Jax: Unexpectedly high grad-of-scan memory usage

Created on 22 May 2020 · 4Comments · Source: google/jax

Consider the following function that sums x * (y + z) over all y in ys and then averages over the resulting matrix of sums:

import jax.lax
import jax.numpy as jnp

def f(x, ys):
    z = jnp.ones((3000, 3000))

    def scanned(carry, y):
        return carry + x * (y + z), None

    summed, _ = jax.lax.scan(scanned, jnp.zeros_like(z), ys)
    return summed.mean()

Because I use lax.scan (instead of, e.g., vmap or lax.map followed by a sum over the first axis), memory usage doesn't significantly scale with the number of ys. The following code uses ~203MB regardless of whether n = 5 or n = 10:

import resource

print(f(1.0, jnp.ones(n)))
print(f"{1e-3 * resource.getrusage(resource.RUSAGE_SELF).ru_maxrss}MB")

But the gradient uses 557MB for n = 5 and 908MB for n = 10:

import jax

print(jax.grad(f)(1.0, jnp.ones(n)))
print(f"{1e-3 * resource.getrusage(resource.RUSAGE_SELF).ru_maxrss}MB")

The story is similar when these functions are jitted.

My best guess about what's going on here is that grad is storing every (y + z) in memory. Is this intended? And is there some way to tell grad to be more economical about what it stores in memory to achieve a similar lax.scan memory reduction when computing the gradient?

question

Source

jeffgortmaker

All 4 comments

You're right that grad causes every (y + z) to be stored. Since the result of f is computed using x * (y + z), it needs to save the (y + z) values to compute the gradient. You can try using the new jax.remat, which causes values needed by the gradient computation to be recomputed instead of stored, thus saving memory.
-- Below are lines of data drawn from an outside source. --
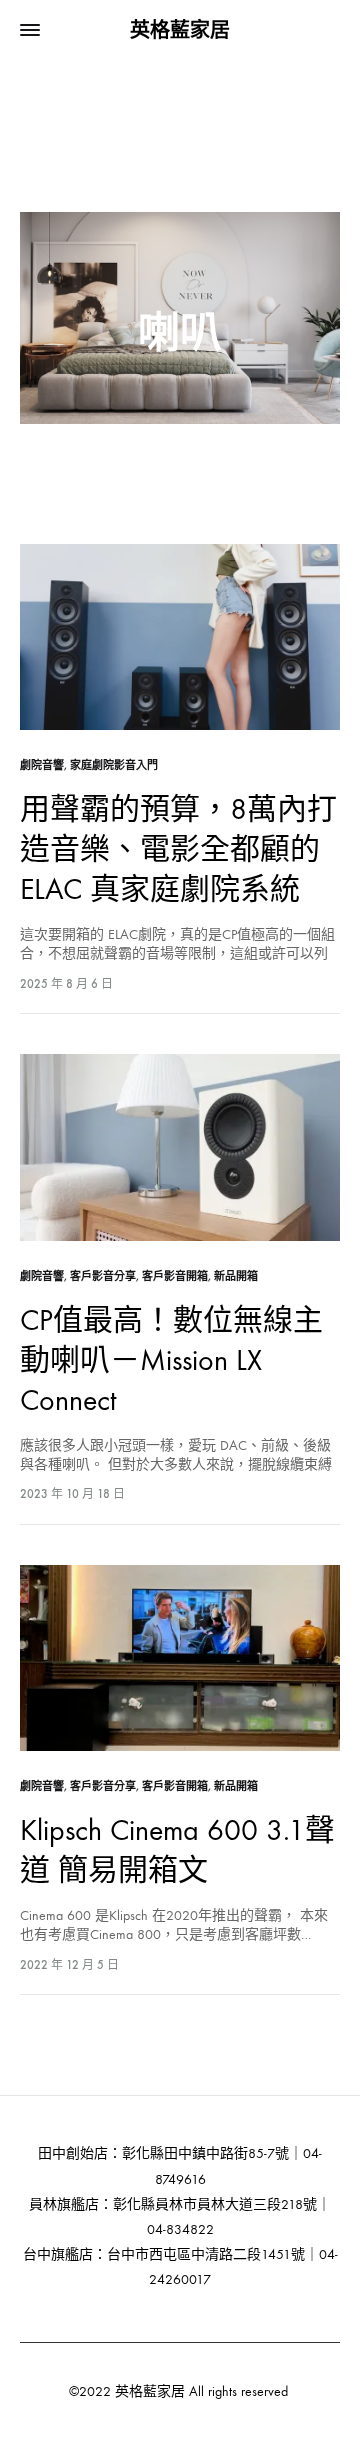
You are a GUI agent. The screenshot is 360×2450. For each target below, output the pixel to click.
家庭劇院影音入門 (114, 765)
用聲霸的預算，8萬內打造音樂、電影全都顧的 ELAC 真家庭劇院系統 (178, 849)
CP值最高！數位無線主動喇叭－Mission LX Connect (171, 1360)
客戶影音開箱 (175, 1276)
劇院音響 (42, 765)
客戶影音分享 (103, 1276)
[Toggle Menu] (30, 30)
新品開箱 (236, 1276)
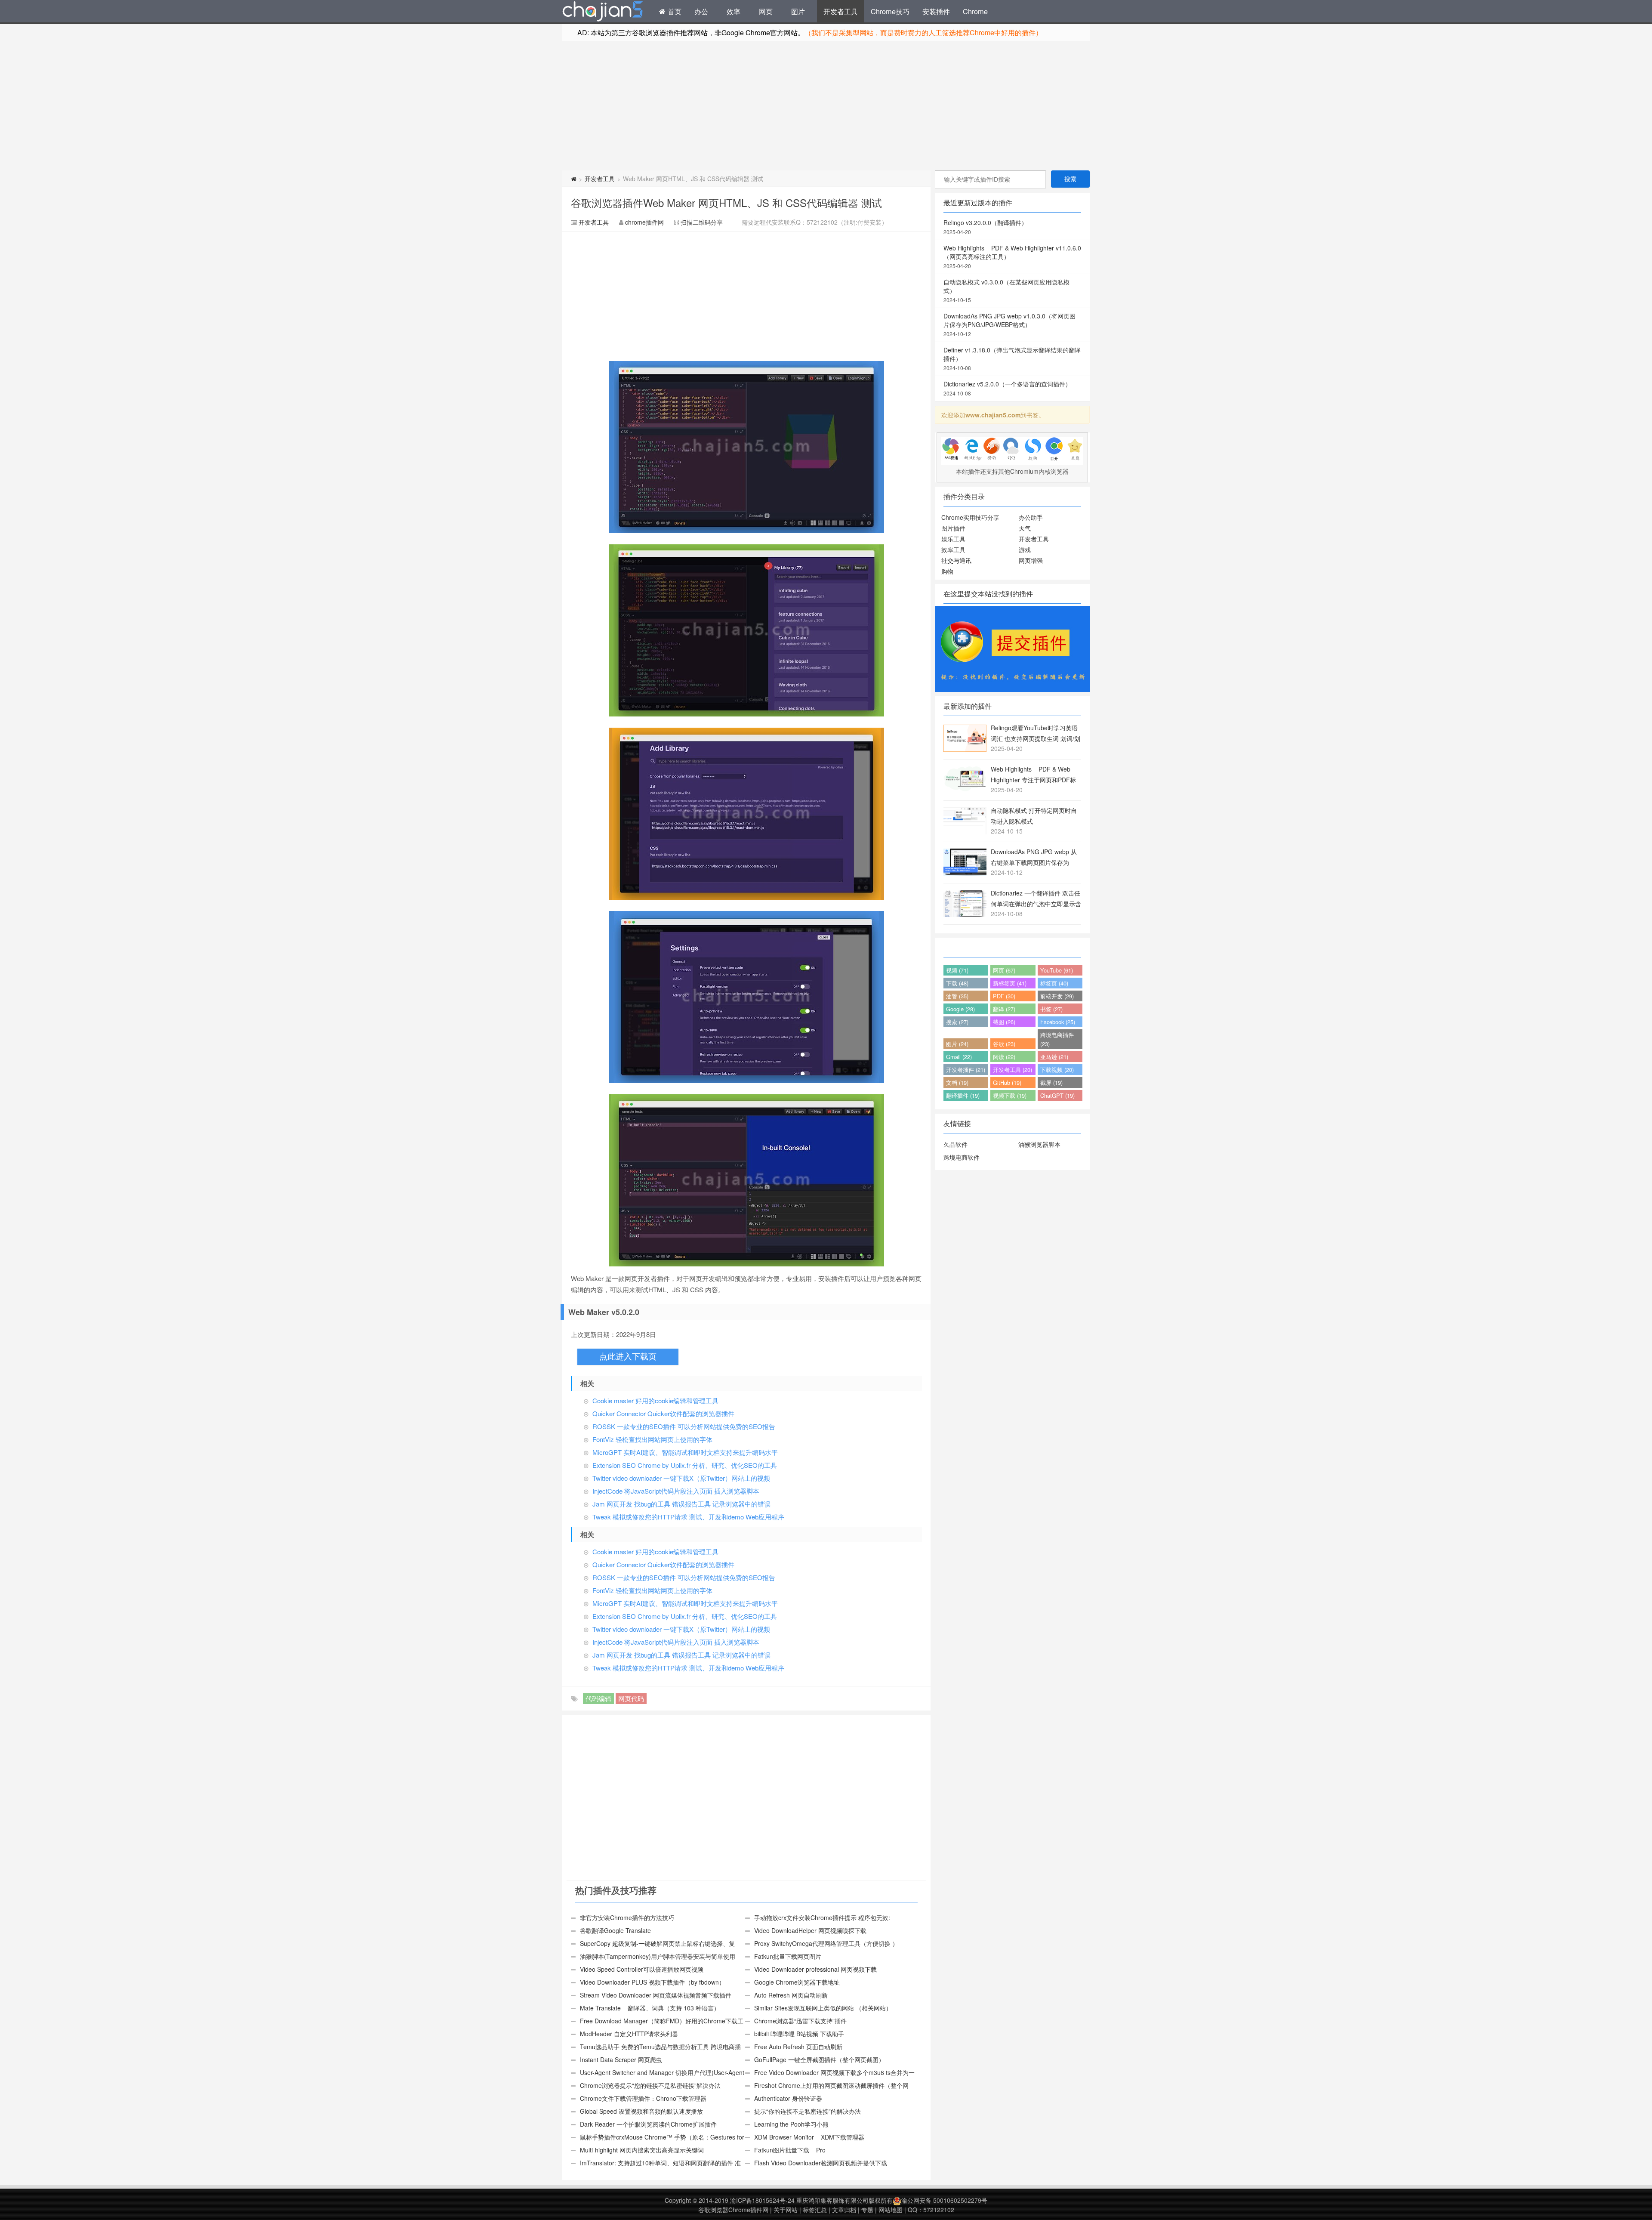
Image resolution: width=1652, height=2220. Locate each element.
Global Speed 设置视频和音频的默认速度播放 (641, 2111)
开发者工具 (840, 11)
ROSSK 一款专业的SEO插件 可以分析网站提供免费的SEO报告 (683, 1426)
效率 (733, 11)
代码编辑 (598, 1698)
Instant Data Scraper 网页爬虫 (621, 2059)
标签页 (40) (1054, 983)
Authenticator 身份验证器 (788, 2098)
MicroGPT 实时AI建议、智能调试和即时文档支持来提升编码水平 (685, 1452)
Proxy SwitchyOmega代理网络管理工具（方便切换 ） (826, 1943)
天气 (1025, 528)
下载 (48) (957, 983)
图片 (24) (957, 1044)
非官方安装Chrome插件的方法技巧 (627, 1917)
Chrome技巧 (890, 11)
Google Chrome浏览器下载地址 (797, 1982)
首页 (673, 11)
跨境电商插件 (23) (1057, 1039)
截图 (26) (1004, 1022)
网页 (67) (1004, 970)
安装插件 (936, 11)
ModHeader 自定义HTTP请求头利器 (629, 2033)
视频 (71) (957, 970)
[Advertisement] (826, 106)
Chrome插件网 (602, 12)
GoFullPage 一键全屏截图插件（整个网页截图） (819, 2059)
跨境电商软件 (961, 1157)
This probably makes sense for a scan like this, where you're creating a large amount of easy-to-compute values. See https://github.com/google/jax/pull/1749 for examples of using remat. I think doing scan(remat(scanned), ...) should work in this case.

cc @mattjj who created remat

skye on 22 May 2020

This is perfect, thanks so much! I hadn't seen remat before -- looks like it's tailor-made for this type of problem.

For some reason rematifying scanned directly didn't seem to work; I found that I had to rematify the actual computation within the scan to get the desired memory reduction:

def f(x, ys):
    z = jnp.ones((3000, 3000))

    @jax.remat
    def inner(y):
        return x * (y + z)

    def scanned(carry, y):
        return carry + inner(y), None

    summed, _ = jax.lax.scan(scanned, jnp.zeros_like(z), ys)
    return summed.mean()

jeffgortmaker on 22 May 2020

👍1

By the way, we're working on some other improvements that should make this work well even without remat by never instantiating the large ones((3000, 3000)) array. We'd still need remat in general, but in this case the memory savings can be had by avoiding the large constant.